Records of locating words and elements:
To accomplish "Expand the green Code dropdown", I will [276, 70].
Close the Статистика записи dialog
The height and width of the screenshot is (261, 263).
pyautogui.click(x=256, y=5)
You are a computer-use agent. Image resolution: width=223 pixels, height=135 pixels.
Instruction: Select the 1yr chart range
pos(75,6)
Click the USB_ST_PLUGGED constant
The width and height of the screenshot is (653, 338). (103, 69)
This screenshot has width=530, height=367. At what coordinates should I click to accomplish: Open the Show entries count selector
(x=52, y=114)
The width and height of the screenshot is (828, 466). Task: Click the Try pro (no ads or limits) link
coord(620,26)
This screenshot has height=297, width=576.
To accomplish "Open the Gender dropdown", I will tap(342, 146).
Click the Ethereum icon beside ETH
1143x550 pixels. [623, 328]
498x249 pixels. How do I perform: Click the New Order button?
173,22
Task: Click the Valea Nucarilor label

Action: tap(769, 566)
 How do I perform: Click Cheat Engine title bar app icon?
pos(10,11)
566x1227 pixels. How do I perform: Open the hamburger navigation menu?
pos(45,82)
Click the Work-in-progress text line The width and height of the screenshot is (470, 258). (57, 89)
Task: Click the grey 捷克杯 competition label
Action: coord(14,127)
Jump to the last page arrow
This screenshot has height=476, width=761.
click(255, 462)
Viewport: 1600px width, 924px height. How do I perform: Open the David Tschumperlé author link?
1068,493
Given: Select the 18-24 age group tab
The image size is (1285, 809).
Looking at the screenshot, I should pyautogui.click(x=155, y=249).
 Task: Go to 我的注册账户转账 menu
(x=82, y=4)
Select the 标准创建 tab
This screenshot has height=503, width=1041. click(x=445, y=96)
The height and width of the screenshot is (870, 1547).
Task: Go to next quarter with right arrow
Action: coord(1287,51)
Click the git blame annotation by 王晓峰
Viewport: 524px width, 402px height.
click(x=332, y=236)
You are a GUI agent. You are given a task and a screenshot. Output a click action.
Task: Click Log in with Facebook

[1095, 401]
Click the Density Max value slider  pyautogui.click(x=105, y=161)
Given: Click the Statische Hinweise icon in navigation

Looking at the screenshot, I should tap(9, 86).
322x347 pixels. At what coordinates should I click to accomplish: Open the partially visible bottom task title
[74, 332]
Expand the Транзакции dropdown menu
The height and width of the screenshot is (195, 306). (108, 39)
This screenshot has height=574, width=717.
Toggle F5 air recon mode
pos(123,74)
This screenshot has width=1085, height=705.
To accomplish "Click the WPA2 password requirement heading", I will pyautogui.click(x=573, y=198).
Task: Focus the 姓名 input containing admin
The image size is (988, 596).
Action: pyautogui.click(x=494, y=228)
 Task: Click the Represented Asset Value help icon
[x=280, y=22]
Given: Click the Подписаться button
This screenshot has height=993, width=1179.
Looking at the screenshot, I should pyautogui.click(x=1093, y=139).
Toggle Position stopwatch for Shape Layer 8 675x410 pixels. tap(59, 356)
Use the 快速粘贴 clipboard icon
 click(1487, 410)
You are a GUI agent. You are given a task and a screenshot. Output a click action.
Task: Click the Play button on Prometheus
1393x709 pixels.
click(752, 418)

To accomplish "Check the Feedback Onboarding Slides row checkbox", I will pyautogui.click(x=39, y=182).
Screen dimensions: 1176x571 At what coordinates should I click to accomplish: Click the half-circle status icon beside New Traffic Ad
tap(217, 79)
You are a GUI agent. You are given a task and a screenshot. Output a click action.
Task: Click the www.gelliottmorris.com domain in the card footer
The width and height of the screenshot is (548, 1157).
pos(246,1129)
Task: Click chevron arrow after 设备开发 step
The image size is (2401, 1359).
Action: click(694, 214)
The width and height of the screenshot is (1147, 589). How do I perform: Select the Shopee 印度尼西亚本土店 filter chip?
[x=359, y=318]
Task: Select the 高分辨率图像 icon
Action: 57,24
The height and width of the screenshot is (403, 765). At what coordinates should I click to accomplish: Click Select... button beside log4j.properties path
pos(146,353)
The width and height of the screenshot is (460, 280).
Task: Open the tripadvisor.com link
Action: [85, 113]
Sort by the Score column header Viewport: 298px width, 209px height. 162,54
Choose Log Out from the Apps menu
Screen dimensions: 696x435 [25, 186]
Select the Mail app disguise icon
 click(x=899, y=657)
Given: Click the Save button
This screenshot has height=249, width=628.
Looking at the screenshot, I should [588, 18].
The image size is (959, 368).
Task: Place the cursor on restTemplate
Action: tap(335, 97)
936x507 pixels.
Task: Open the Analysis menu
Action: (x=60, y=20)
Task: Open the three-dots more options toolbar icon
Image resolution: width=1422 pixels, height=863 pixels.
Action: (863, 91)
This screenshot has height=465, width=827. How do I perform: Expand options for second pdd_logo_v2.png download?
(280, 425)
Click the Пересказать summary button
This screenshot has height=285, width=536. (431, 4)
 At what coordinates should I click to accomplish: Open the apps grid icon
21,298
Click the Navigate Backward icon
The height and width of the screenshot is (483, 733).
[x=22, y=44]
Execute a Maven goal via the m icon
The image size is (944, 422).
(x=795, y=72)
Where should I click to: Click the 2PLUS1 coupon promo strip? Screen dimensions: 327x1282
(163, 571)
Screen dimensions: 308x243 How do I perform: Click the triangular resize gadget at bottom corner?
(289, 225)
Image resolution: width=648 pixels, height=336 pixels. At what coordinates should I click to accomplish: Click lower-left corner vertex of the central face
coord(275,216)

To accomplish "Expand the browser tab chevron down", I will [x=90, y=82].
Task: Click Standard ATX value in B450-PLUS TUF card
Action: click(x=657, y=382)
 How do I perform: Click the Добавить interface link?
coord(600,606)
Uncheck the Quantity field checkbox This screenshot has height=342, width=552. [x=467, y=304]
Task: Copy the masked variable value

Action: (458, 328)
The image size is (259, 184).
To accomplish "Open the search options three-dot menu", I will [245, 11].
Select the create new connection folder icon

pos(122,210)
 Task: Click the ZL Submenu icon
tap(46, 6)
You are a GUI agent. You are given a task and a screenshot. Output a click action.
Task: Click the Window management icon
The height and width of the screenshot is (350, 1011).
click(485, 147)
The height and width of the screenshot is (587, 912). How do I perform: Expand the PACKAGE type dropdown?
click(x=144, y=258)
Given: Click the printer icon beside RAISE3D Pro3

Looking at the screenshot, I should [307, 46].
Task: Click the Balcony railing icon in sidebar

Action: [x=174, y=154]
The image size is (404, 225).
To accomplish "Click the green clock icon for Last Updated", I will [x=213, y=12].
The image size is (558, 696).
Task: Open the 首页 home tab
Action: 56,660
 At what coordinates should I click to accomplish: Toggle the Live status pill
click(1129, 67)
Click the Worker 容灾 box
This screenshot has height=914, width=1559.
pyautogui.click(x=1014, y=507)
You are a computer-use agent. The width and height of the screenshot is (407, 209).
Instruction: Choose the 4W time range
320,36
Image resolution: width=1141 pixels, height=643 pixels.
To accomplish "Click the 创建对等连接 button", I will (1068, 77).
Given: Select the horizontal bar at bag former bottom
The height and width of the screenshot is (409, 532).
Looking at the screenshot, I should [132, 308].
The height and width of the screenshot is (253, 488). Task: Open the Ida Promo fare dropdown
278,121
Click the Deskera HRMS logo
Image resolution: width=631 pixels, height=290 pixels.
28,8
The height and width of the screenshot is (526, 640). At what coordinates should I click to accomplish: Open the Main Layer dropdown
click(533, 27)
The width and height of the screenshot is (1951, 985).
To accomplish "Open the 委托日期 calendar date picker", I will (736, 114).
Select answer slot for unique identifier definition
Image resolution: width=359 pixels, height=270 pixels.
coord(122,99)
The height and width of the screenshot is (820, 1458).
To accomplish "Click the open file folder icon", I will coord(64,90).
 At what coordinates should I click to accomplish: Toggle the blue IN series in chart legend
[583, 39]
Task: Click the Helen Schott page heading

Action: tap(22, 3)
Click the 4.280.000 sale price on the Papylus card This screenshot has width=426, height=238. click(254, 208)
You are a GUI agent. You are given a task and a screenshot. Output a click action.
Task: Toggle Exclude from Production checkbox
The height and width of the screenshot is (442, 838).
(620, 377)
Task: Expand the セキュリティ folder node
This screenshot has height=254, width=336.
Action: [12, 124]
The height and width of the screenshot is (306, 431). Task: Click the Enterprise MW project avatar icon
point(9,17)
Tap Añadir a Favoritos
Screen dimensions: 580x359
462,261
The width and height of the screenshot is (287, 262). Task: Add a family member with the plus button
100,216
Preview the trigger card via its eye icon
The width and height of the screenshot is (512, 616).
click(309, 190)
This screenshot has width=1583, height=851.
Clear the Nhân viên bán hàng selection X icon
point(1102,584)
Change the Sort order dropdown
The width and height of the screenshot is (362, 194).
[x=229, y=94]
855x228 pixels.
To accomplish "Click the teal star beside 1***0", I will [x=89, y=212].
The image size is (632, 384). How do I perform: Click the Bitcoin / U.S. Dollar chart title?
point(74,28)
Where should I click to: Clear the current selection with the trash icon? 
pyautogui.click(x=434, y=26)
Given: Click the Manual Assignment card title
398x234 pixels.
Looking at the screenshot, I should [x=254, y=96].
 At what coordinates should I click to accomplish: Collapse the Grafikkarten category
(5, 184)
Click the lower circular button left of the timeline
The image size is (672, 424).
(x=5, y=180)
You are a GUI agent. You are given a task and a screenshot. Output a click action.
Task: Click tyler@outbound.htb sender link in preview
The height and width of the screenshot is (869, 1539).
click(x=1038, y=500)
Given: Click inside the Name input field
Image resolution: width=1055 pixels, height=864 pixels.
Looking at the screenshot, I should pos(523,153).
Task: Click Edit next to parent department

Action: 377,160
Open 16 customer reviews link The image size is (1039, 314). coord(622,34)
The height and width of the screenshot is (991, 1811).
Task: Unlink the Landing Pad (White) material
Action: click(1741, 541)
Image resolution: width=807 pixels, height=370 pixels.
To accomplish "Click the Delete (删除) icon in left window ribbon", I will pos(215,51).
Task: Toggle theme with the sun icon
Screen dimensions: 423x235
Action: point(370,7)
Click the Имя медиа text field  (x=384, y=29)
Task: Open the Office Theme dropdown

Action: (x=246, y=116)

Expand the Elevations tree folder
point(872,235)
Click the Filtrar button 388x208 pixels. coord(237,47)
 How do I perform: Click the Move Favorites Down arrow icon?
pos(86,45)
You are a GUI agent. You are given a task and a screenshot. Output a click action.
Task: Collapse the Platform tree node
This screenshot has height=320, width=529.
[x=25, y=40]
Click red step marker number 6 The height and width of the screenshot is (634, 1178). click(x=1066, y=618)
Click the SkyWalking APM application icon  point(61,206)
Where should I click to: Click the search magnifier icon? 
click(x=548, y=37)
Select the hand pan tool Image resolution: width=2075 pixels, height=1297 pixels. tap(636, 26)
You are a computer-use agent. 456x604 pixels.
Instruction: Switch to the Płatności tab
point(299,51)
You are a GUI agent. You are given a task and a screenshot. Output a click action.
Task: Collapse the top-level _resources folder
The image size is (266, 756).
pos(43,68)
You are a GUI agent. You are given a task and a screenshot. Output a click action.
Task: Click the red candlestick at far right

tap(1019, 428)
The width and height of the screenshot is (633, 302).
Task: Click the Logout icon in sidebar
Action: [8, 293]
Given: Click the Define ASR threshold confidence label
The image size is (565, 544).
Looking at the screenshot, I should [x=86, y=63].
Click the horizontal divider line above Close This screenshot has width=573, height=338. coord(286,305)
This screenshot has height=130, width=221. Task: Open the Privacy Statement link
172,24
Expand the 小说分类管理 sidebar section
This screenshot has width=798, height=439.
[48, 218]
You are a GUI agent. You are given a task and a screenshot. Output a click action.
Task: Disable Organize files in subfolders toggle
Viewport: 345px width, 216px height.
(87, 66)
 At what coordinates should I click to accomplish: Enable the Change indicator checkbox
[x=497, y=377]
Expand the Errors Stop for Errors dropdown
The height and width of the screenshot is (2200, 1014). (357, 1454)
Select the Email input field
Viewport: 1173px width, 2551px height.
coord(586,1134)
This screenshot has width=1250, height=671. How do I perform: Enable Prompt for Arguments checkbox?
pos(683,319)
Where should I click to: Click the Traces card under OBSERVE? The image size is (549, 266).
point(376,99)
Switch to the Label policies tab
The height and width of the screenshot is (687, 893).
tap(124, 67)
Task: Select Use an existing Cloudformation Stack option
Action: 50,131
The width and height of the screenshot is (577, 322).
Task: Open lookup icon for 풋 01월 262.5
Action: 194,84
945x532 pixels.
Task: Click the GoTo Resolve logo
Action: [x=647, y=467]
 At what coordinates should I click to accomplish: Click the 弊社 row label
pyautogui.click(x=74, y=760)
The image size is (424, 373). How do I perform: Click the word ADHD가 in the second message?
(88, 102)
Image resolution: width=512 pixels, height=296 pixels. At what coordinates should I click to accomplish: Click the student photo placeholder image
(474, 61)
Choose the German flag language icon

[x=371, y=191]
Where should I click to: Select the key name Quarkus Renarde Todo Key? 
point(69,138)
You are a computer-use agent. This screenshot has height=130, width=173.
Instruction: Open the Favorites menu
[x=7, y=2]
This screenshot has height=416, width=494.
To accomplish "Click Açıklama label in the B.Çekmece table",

GIVEN INSTRUCTION ->
Copy the records between the lines holding "At what coordinates should I click to accomplish: Enable" and "point(376,99)", inclusive, changing "checkbox" to "tickbox" and keeping everything else the same.

ANSWER TO THE EXERCISE ->
 At what coordinates should I click to accomplish: Enable the Change indicator tickbox
[x=497, y=377]
Expand the Errors Stop for Errors dropdown
The height and width of the screenshot is (2200, 1014). (357, 1454)
Select the Email input field
Viewport: 1173px width, 2551px height.
coord(586,1134)
This screenshot has width=1250, height=671. How do I perform: Enable Prompt for Arguments tickbox?
pos(683,319)
Where should I click to: Click the Traces card under OBSERVE? The image size is (549, 266).
point(376,99)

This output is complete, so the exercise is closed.